"Personally, I find the 'danger' idea quite silly. The idea that people who have been cycling for any length of time suddenly think to themselves, "Oh my, we've got to wear a helmet? Streuth, this must be dangerous. Best stop." No.
Personally I'm not so sure. Suppose participation in school sports was accompanied by leafleting and poster etc. campaigns on the dangers of sports, photographs of mangled children and the admonishment that you MUST equip your child with armour if you want them to take part - or opt out. I think there would be a sizeable decline even though most parents are smart enough to understand that children do not explode when taken out of doors.

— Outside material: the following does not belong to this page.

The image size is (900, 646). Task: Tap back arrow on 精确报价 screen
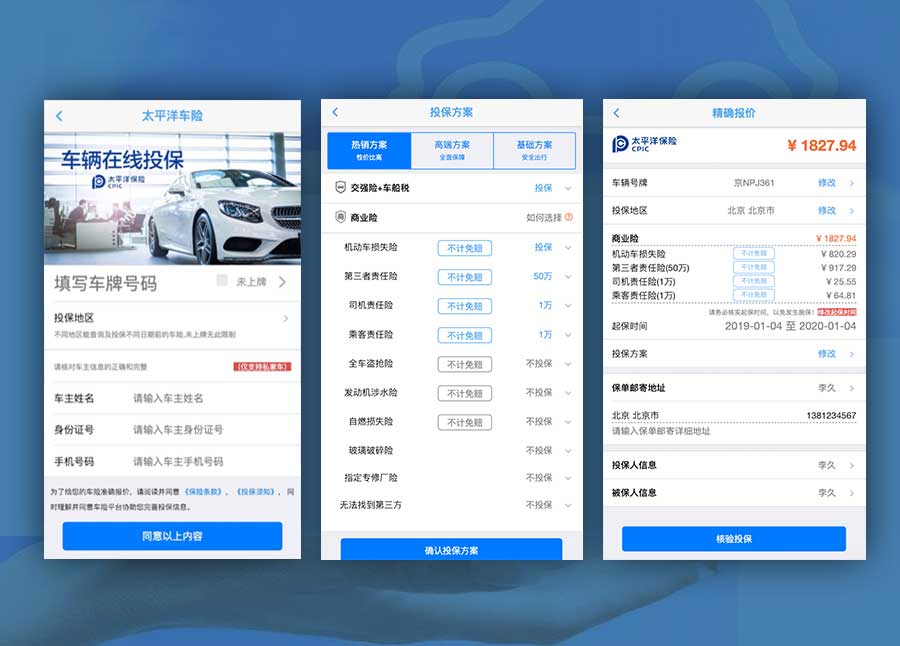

If you took someone from Mars into the streets and asked them if they thought cycling looked very dangerous, the scattering of riders in luminous bin-man suits with body armour on would paint a very different picture to, say, continental Europe where crowds of cyclists just look like pedestrians with wheels. Personally I think this (rather than a careful assessment of casualty rates) is what puts the boot in to participation.

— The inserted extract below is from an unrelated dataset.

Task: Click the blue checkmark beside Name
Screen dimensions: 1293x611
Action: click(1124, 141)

At the end of the day, hardly anybody dies cycling (for instance, an average year in Scotland sees a total of zero night time cycling deaths, but people are particularly afraid of cycling after dark) so the whole thing is based on a shifting sand of perception in the first place.
"And to be honest, I think cost is not a significant enough factor. Even in the 80s helmets were not that expensive. They were horrible, cumbersome but even that I find quite unconvincing, except among the type of people who worry more about looking cool than about their safety. "
Again, is it not about marginal decisions? When petrol goes up by just 1p per litre, the amount of driving going on falls, although I cannot imagine any scenario where I would not travel because each mile cost me an extra 1/13th of a penny.
I can easily imagine doing less cycling in a helmeted world. The car keys are hanging at the door, but it's a nice day so you think about getting the bike out of the garage but you can't remember where you put your helmet when you last came in. For what proportion of people would the delay of finding it (or even if you know where it is, going to get it) be outweighed by just grabbing those dangling keys and walking out the door?
It's interesting that (apart from in the UK) the pace of change seems now to be set against helmet use. Laws have been repealed in Mexico and Israel to support urban cycle use while the Australians are coming around - increasing calls for repeals because their cycle hire schemes are such a dismal failure compared with... everywhere else in the world.
If helmet use didn't discourage cycling, and everybody is actually enjoying just the same enthusiastic cycling environment as before their unrelated but contemporaneous "blips" in participation - why are people going to the trouble of campaigning over it?